Scientific classification
- Kingdom: Plantae
- Clade: Embryophytes
- Clade: Tracheophytes
- Division: Polypodiophyta
- Class: Polypodiopsida
- Order: Cyatheales
- Family: Cyatheaceae
- Genus: Alsophila
- Species: A. cunninghamii
- Binomial name: Alsophila cunninghamii (Hook.f.) R.M.Tryon
- Synonyms: Cyathea boylei F.Muell. ; Cyathea cunninghamii Hook.f. ;

= Alsophila cunninghamii =

- Genus: Alsophila (plant)
- Species: cunninghamii
- Authority: (Hook.f.) R.M.Tryon
- Conservation status: R

Species of fern

Alsophila cunninghamii, synonym Cyathea cunninghamii, also known as the gully tree fern and slender tree fern, is a species of tree fern indigenous to New Zealand including North Island (type locality), South Island and Chatham Islands; also to Victoria, possibly New South Wales, southeastern Queensland, and Tasmania in Australia. It grows in damp forest, often emerging from stream gullies and riverbanks.

== Description ==
A. cunninghamii is an uncommon, slow-growing tree fern reaching up to 20 m in height and with a trunk diameter of 6–15 cm, occasionally as much as 20 cm. Fronds are tri- to tetrapinnate and 3 m or more in length. The rachis and stipe are slender, black brown, warty and covered with brown scales. Sori occur along each side of the pinnule midvein and are covered by hood-like indusia.

== Taxonomy ==
The specific epithet cunninghamii commemorates Allan Cunningham (1791–1839), a botanist who traveled widely in Australia and New Zealand.

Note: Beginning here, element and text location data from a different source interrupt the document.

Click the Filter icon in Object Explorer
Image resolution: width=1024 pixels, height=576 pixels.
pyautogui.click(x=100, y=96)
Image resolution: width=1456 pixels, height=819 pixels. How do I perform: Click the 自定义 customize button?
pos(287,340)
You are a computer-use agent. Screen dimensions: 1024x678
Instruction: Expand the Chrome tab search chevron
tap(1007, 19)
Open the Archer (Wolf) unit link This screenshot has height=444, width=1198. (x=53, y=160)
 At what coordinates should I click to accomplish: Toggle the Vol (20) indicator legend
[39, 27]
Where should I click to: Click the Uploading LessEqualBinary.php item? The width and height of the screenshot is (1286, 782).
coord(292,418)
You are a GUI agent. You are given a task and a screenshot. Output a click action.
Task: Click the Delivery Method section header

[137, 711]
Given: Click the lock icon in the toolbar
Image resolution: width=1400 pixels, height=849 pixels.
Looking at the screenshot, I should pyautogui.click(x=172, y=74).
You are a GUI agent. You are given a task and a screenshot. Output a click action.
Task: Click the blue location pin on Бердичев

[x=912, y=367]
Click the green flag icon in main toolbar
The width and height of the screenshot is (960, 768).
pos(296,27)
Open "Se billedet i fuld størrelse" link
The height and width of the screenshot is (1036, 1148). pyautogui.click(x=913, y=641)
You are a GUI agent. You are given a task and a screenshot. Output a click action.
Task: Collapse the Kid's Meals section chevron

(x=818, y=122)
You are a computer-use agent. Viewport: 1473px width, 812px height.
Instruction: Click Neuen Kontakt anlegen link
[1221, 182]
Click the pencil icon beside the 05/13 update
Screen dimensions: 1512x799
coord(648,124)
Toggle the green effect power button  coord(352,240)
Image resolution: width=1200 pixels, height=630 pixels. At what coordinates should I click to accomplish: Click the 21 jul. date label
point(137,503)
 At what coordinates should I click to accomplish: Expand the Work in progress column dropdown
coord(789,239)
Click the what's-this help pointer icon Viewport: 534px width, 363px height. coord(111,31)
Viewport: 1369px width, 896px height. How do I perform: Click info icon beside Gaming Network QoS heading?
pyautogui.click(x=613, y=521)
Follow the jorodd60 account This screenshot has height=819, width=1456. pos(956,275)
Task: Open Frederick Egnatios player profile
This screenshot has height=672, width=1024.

Plants from New Caledonia known as Alsophila stelligera may represent the same species.

In the wild, A. cunninghamii hybridises with Alsophila australis to form the fertile hybrid Alsophila × marcescens.

== Cultivation and uses ==
In cultivation, A. cunninghamii requires a high-moisture environment and performs best in a growing medium of rich humus. Plants should be protected from the wind. Brownseynoted that it has a lower tolerance for drought than other related species.